CULLMAN, Ala. – With vaccines roll outs and COVID-19 cases on the decline, Cullman City Schools is laying the framework for what the 2021-2022 school year will look like. Thankfully, it should get things largely back to how they were pre-pandemic — with a few changes and improvements to help students and faculty deal with the post-pandemic year.  

The school system’s in-person instruction plan, which is pending approval by the Alabama State Department of Education, includes things like infrastructure upgrades to improve air quality, the use of more outdoor classroom space, a focus on academic intervention and retaining some of the health and safety amenities put in place over the past year. 

“We feel this is a responsible, workable plan that will help students safely return to a more comfortable learning environment as we look ahead to this fall,” Superintendent Kyle Kallhoff said. “We want to take what we’ve learned through this difficult year and implement some of those improvements moving forward, while also finding a way to safely get things back to normal.” 

The plan calls for the system to  

  • Sustain the extra nurse hired during the 2020-2021 school year  
  • Maintain the hand sanitizing stations/supplies on each campus  
  • Allow face masks or coverings to be worn on campuses but make them optional  
  • Update various HVAC systems to improve air quality across campuses  
  • Update various windows and doors for air quality and  
  • Install bottle-filling water fountains. 

Along with extension of the use of outdoor learning spaces, each school will increase the exterior Wi-Fi internet access points on all campuses.
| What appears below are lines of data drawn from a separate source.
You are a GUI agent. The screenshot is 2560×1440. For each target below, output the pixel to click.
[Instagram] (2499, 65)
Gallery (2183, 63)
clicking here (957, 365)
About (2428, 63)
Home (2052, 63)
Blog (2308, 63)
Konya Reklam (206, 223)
The system will also employ two mental health and social workers, with one in K-6, and the second at the 7-12 grade level, in order to promote social and emotional awareness through professional development. 

Steps are being taken to provide additional intervention and preparation for students who may have fallen behind during 2020, including: 

  • a part-time counselor at Cullman City Primary School  
  • the employment of up-to six academic intervention teachers  
  • building-based math coaches supported by AMSTI and 
  • the implementation of a social and emotion program with counseling support at Turning Point.  

Cullman City Schools is also offering free secondary summer remediation programs at Cullman Middle School and Cullman High School, like:  

  • ACT preparation and a skill-building program at CHS  
  • Assistive technology in special needs classrooms 
  • IXL software to support academic intervention in grades K-12  
  • Additional academic intervention materials and professional development to address reading and mathematics deficiencies and  
  • A truancy officer to support families with school attendance and avoiding chronic absenteeism. 

Parents are also being encouraged to do home screening of their children for any signs of illness such as fever or chills, cough, shortness of breath or difficulty breathing, fatigue, muscle or body aches, headache, new loss of taste or smell, sore throat, congestion or runny nose, nausea or vomiting and diarrhea. Parents should keep their child home if they have any symptoms of illness.